* _Exercise requirements_: Each line with the word "agent" must appear in the answer, copied from the records.

* _Source material_:
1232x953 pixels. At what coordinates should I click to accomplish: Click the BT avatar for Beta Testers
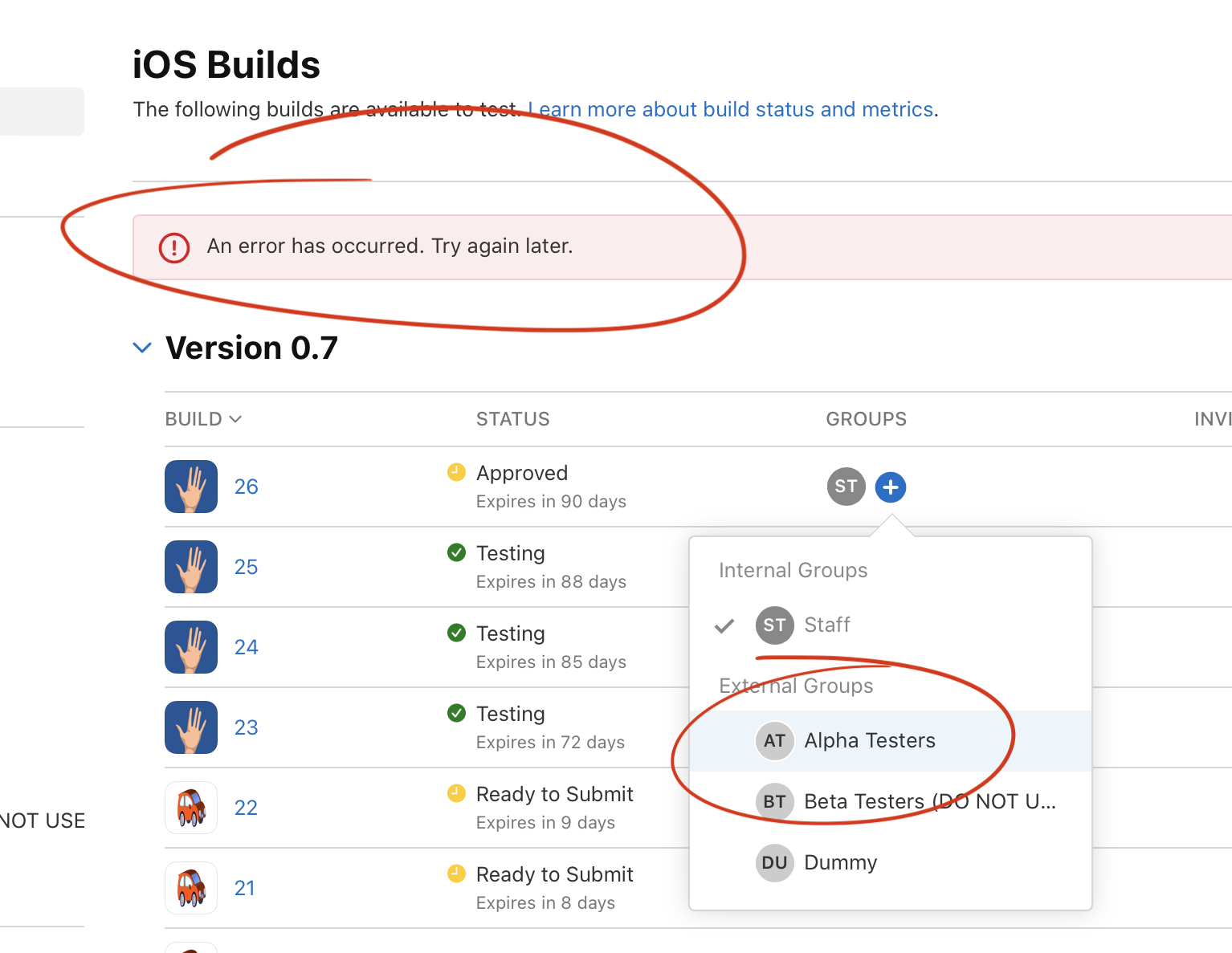(774, 801)
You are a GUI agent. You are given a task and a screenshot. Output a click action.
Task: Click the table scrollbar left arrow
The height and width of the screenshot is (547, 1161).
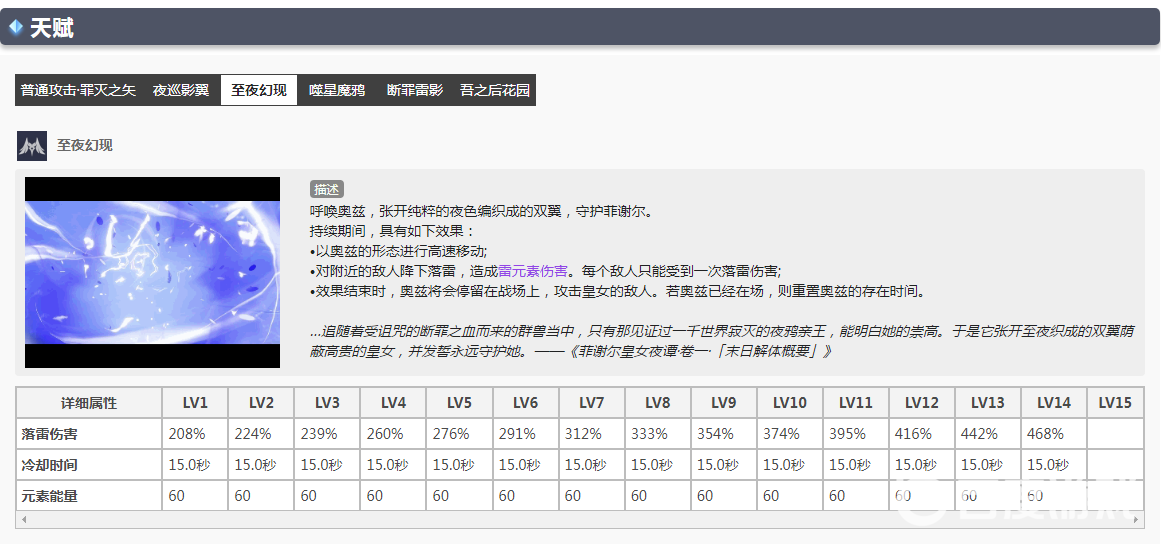tap(22, 521)
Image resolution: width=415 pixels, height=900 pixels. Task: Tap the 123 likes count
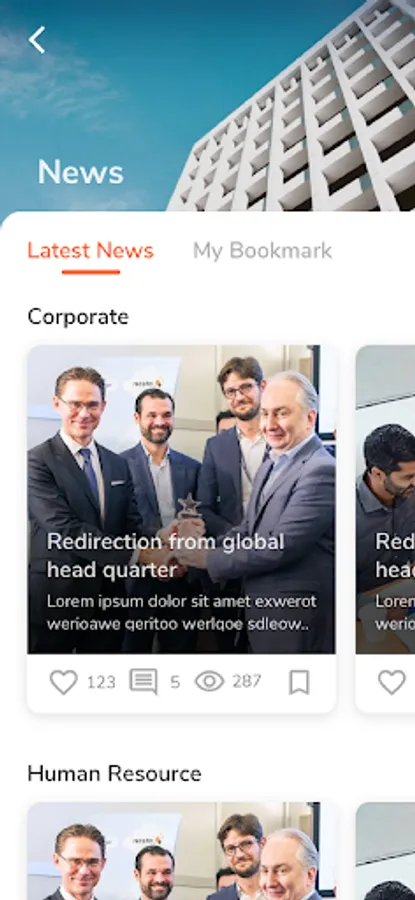[x=101, y=682]
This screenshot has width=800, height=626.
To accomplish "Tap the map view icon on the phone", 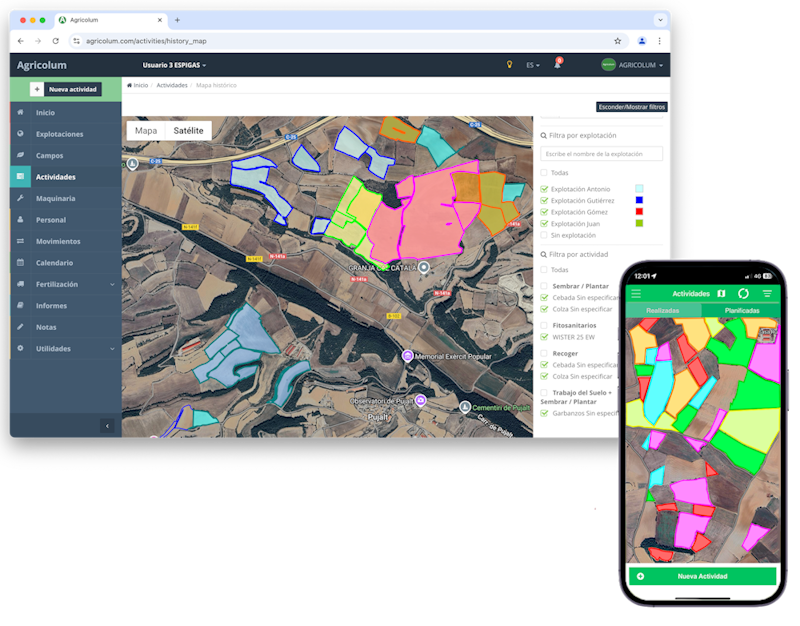I will 721,293.
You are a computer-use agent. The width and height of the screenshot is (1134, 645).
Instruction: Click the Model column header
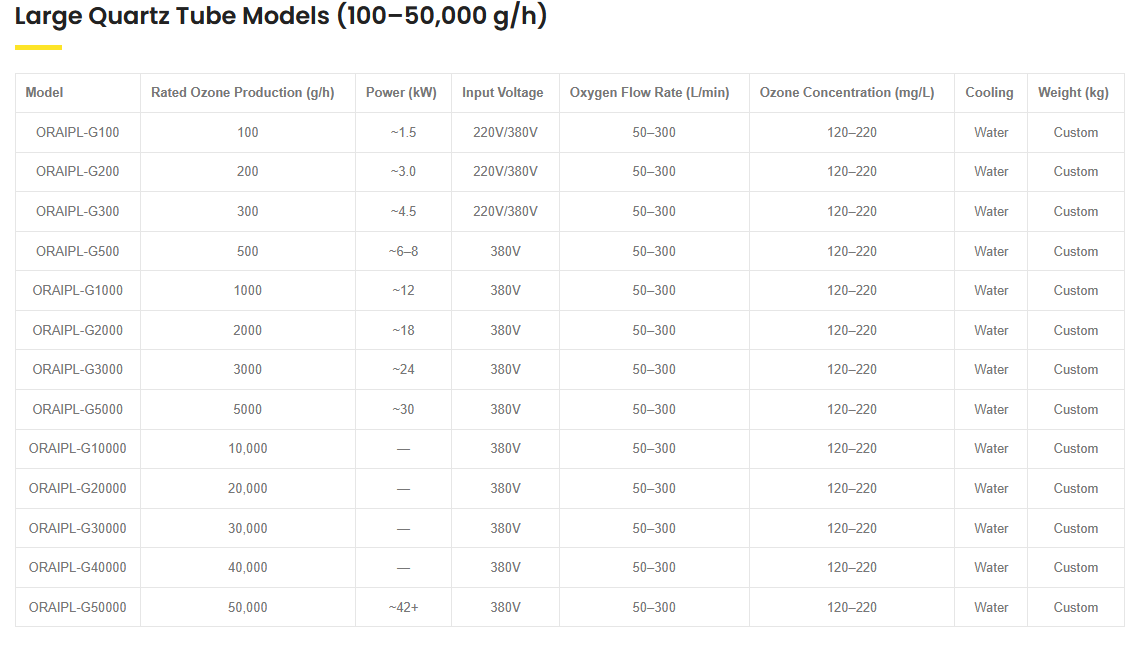tap(44, 93)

* _Answer section_:
You are a GUI agent. You are given a task and a screenshot. Output a click action.
You are a computer-use agent. The width and height of the screenshot is (1134, 645).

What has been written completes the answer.